Background: Midgut neuroendocrine tumors (NETs) are rare malignancies with indolent clinical courses. In general, they are well-differentiated with most tumor cells in the G0 phase of the cell cycle, consistent with the poor response rate of NETs to chemotherapy in vivo. We hypothesize that insults, such as surgery, can drive NET cells from G0 into S phase and that biomarker analysis of individual patient tumors harvested and grown in the lab will provide useful practical guide for future intra and post-operative adjuvant therapy.

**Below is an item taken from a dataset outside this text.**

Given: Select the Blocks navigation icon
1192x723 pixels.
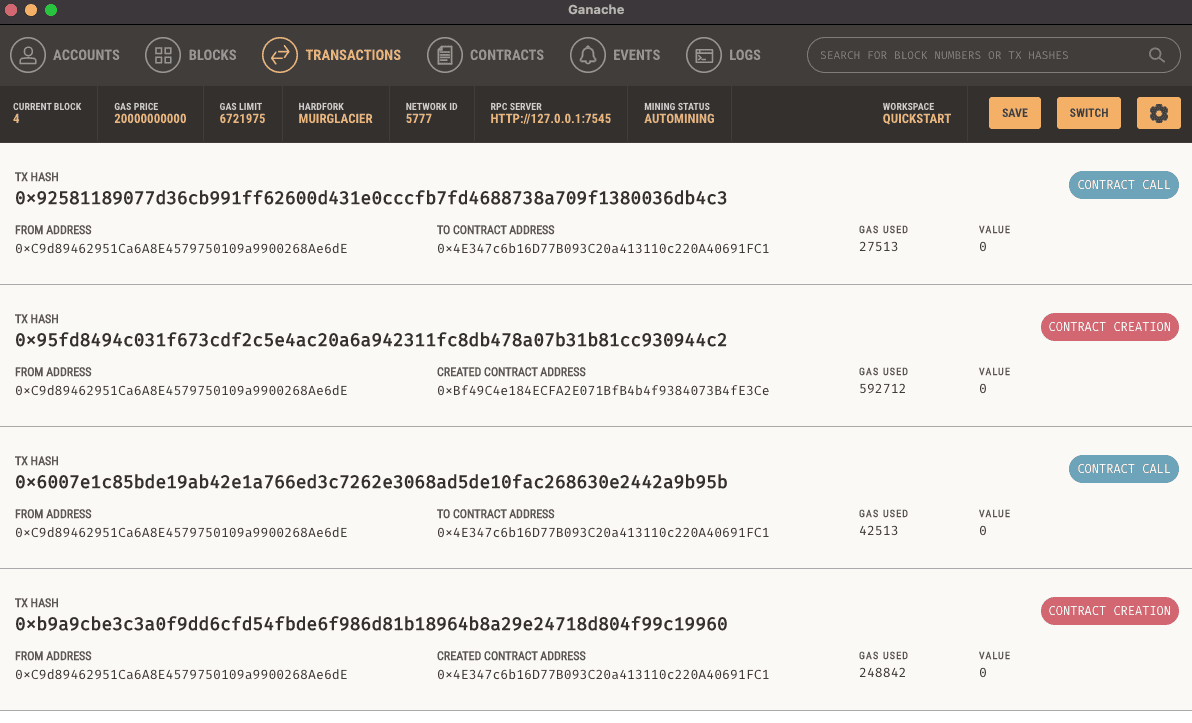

Methods: 97 well-differentiated midgut NET patients underwent cytoreductive surgery at our institution between May/2012 and October/2012. 148 surgical specimens were collected and submitted to a single commercial lab for processing. Primary tumors, lymph nodes and liver metastases were harvested and cultured. Their ribonucleic acids (RNA) were then extracted to analyze the expressivity, a total of 88 different biomarkers. Based on our patients' specific tumor biomarker expressivity and known correlations between 36 anti-neoplastic agents with their linked biomarkers, recommendations were reported as clinically beneficial or non-beneficial.

Results: A total of 148 specimens from 97 patients were tested. In four of the 97 patients, no clinically beneficial chemotherapy agent could be identified. Among the remaining 93 patients, the top three agents that are most likely to be clinically beneficial are: fluorouracil, cisplatin and carboplatin. These were reported to be clinically beneficial in 135/148 (91.2%), 103/148 (69.6%), and 103/148 (69.6%) patients respectively.

Conclusions: Midgut NETs are slow growing tumors which are chemotherapeutically inert owing to the fact that most of the tumor cells are in G0 cell cycle. Surgical insult drives NET cells into active synthetic phase where they begin to express biomarkers specific to their tumor cells. Analysis of these biomarkers guides further potential beneficial therapy based on the current known associations among biomarkers and chemotherapy agents. These results must then be compared and confirmed against a direct in-vitro chemo sensitivity assessment conducted simultaneously on the same patients.